SIMD enables a single instruction to treat a register value as multiple data elements and to perform multiple, identical operations on those elements.

32-bit Scaler Add
To achieve four separate additions using scalar operation requires you to use four add instructions, and additional instructions to prevent one result from overflowing into the adjacent byte.

SIMD Parallel Add

SIMD needs only one instruction to do this, and you do not need to manage the overflow. Moreover, with a dedicated ALU, SIMD instructions generally require fewer cycles than ARM instructions for the same functions


Register
NEON architecture allows for 64-bit or 128-bit parallelism. Its register bank can be viewed as either sixteen 128-bit registers (Q0-Q15) or as thirty-two 64-bit registers (D0-D31). Each of the Q0-Q15 registers maps to a pair of D registers.
128-bit * 16 (Q0-Q15)
64-bit * 32 (D0-D31)
Figure : NEON Register Bank


NEON vs. VFP

The key differences between NEON and VFP are that NEON only works on vectors, but VFP does not, even though it has “vector” in its name.In fact, calling it a floating-point unit (FPU) can be more appropriate for the Cortex-A9 processor.

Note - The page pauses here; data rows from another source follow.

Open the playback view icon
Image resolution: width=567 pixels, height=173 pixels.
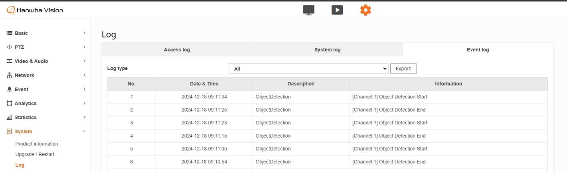(x=337, y=10)
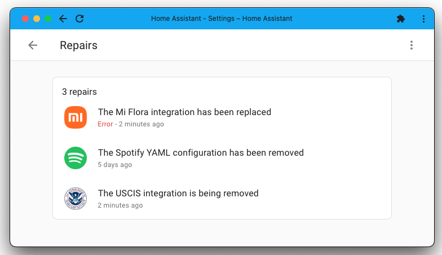Image resolution: width=442 pixels, height=255 pixels.
Task: Click the USCIS seal icon
Action: click(76, 199)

For floating-point operation, VFP can support both single-precision (Float-32) and double-precision (Double-64), whereas NEON only supports single-precision (Float-32).

VFP can also support more complex functions, such as square roots, division, and others, but NEON cannot.

NEON and VFP share the thirty-two 64-bit registers in hardware. This means that VFP is present in VFPv3-D32 form, which has 32 double-precision floating-point registers. This makes support for context switching simpler. Code that saves and restores VFP contexts also saves and restores NEON contexts.


Data Types
• Unsigned integer U8 U16 U32 U64
• Signed integer S8 S16 S32 S64
• Integer of unspecified type I8 I16 I32 I64
• Floating-point number F16 F32
• Polynomial over {0,1} P8

Data type specifiers in NEON instructions consist of a letter that indicates the type of data and a number that indicates the width.


NEON Instruction
All mnemonics for NEON instructions (as with VFP) begin with the letter V.
You can use this indicator to find NEON instructions in disassembly code when checking the efficiency of a compiler.

V{<mod>}<op>{<shape>}{<cond>}{.<dt>}(<dest>}, src1, src2
<mod> One of the previously described modifiers (Q, H, D, R)
<op> Operation (for example, ADD, SUB, MUL)
<shape> Shape (L, W or N) [Ref 4]
<cond> Condition, used with IT instruction
<.dt> Data type
<dest> Destination
<src1> Source operand 1
<src2> Source operand 2

.NEON instructions should be used to the maximum extent when designing algorithms. Emulating functions with instruction sequences can lower performance significantly.
.Compilers might not be able to generate optimal code, so you might have to read the disassembly and determine whether or not the generated code is optimal.
.For time-critical applications, you might have to write NEON assembler code to realize the best performance.